PGA punishes 17 pro-golfers for participating in Saudi-backed LIV league, puts others on notice

Decrying “money, money, and more money,” the Professional Golfers Association of America has suspended or otherwise revoked eligibility from 17 golfers, including stars Phil Mickelson, Sergio Garcia, and Dustin Johnson, who are participating in the apparently more lucrative, inaugural Saudi-backed LIV Golf event that commenced on Thursday in the London area.

The organization also warned that this prohibition will apply to any golfer who bolts in the future for the LIV Golf league, which has scheduled eight matches for 2022, with more coming in future years.

Johnson and some other luminaries had already resigned their PGA memberships in the run-up to the first LIV event.

A memo to PGA Tour members signed by PGA Commissioner Jay Monahan seems to indicate that the organization is playing hardball via its notification:

“We have followed the Tournament Regulations from start to finish in responding to those players who have decided to turn their backs on the PGA Tour by willfully violating a regulation,” Monahan began.

According to the memo, which alludes to various rules that seem byzantine for anyone who doesn’t follow golf closely, the pros are banned from all PGA tournament play that includes sanctioned tournaments such as the Korn Ferry Tour, PGA Tour Champions, PGA Tour Canada, and PGA Tour Latinoamerica.

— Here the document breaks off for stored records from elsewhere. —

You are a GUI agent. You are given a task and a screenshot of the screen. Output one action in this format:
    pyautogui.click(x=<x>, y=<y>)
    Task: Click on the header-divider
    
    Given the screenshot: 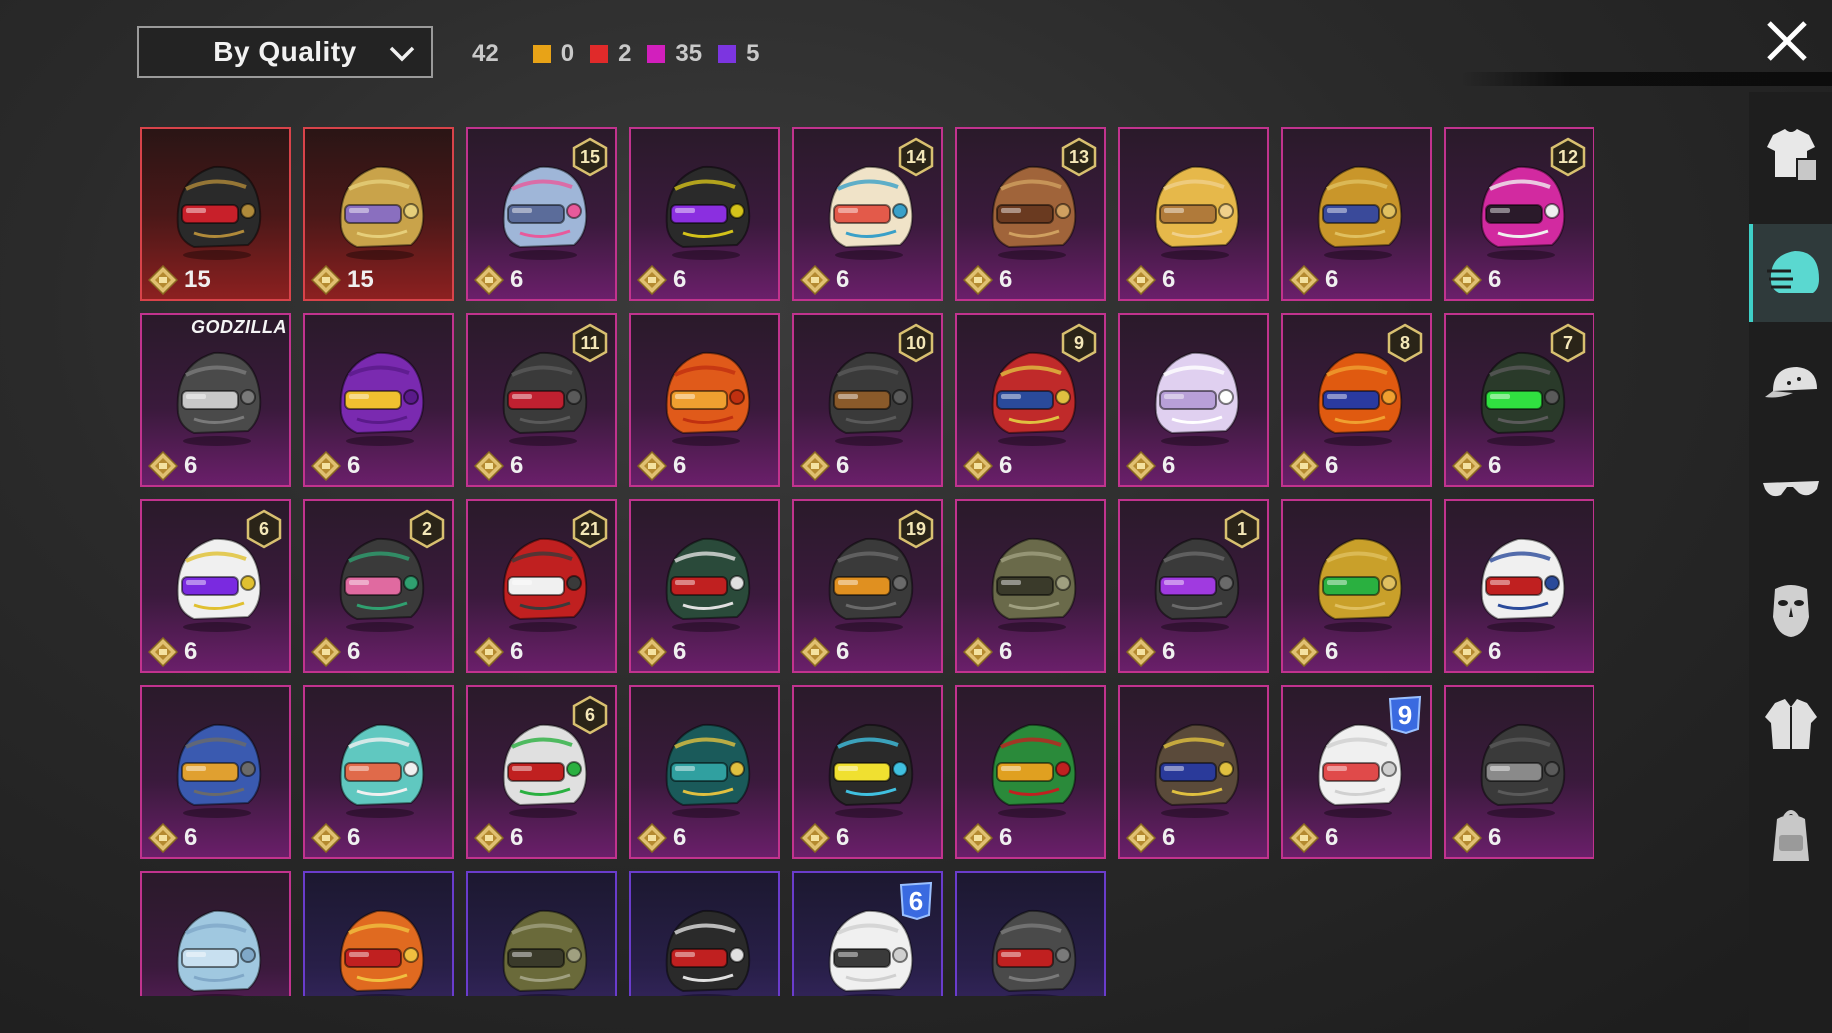 What is the action you would take?
    pyautogui.click(x=1646, y=79)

The memo indicates that those who headed to the U.K. “did not receive the necessary conflicting events and media rights releases — or did not apply for releases at all — and their participation in the Saudi Golf League/LIV Golf event is a violation of our Tournament Regulations.”

“These players have made their choice for their own financial-based reasons. But they can’t demand the same PGA TOUR membership benefits, considerations, opportunities and platform as you. That expectation disrespects you, our fans and our partners. You have made a different choice, which is to abide by the Tournament Regulations you agreed to when you accomplished the dream of earning a PGA TOUR card and — more importantly — to compete as part of the preeminent organization in the world of professional golf.”

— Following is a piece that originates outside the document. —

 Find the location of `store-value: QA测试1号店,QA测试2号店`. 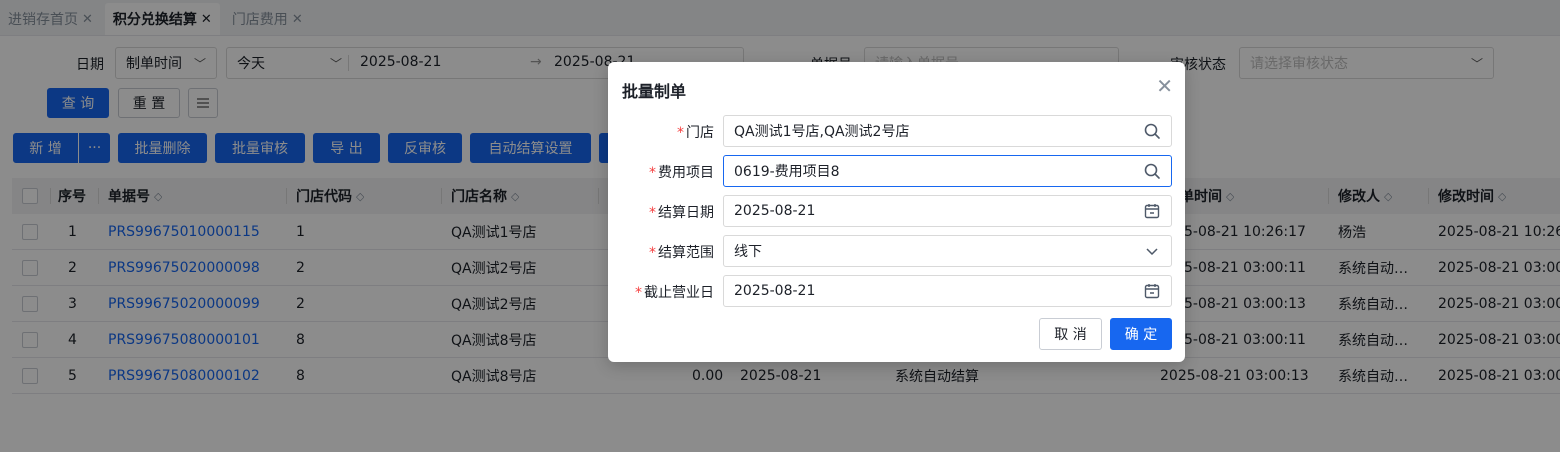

The memo goes on to reassure its members who are staying put that “I am certain our fans and partners – who are surely tired of all this talk of money, money and more money – will continue to be entertained and compelled by the world-class competition you display each and every week…”

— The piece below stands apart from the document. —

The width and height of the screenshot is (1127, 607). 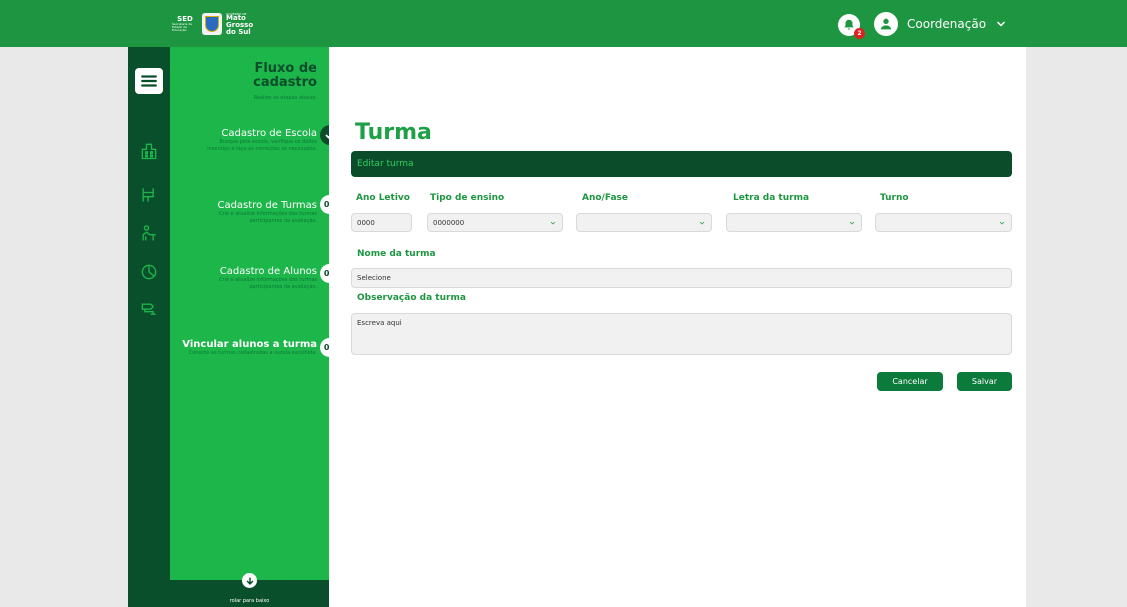 I want to click on sed-subtext: Secretaria de Estado de Educação, so click(x=182, y=27).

The memo is vague as to whether the golf stars will be permitted to return to the PGA circuit at some point in the future.

“LIV Golf, backed by Saudi Arabia’s financial arm, shook up the golf world when it began to offer PGA Tour members insane sums of money to compete in the rival league,” Fox News reported.

“Players have reportedly been offered huge sums to join, while each LIV event offers $25 million in prize money — more than the $20 million for the PGA Tour’s flagship event — with the winner banking $4 million and the last-place player earning $120,000,” NBC News added.

NBC News also implied that Saudi Arabia is trying to enhance public perception of its authoritarian regime because “the LIV series is not just a challenge to the established golfing order but Riyadh’s latest apparent attempt to win international influence and prestige while rehabilitating a reputation tarnished by human rights concerns and the killing of Jamal Khashoggi.”

In a statement, LIV Golf — whose CEO is Greg Norman, one of the sport’s icons — called the decision vindictive and touted the beginning of an “era of free agency” for professional golfers.

According to Sports Illustrated, the LIV league gets its name because “It is the Roman numeral for 54, which has two meanings: 54 is the lowest score you could shoot if you were to birdie every hole on a par-72 course, so there is an aspirational aspect to the thinking. It is also the number of holes to be played in each event.”

Commenting before the issuance of the memo about some players jumping ship, Outkick founder Clay Travis told Fox News that “these players are capitalists, and the PGA Tour has had a default monopoly for basically all of our lives in terms of where you’re going to play pro golf in the United States, and I think what’s going on now is the PGA is trying to attack these players for leaving the PGA and going to LIV, and the way they’re doing it is by saying ‘oh my goodness; how dare you play for a Saudi-backed league’…the Middle Eastern oil oligarchs in many ways have been buying up sports rights for a very, very long time.

“As long as you haven’t been an athlete who is lecturing all of us on politics, and on your personal beliefs, I don’t think you should be held accountable as a golfer because you decide to join a league that pays you more, even if it happens to owned by a Saudi ownership, especially…when we’re talking about Joe Biden going on bended knee soon to the Middle East to beg the Saudis to give…the United States more oil so hopefully our gas prices come down,” he added.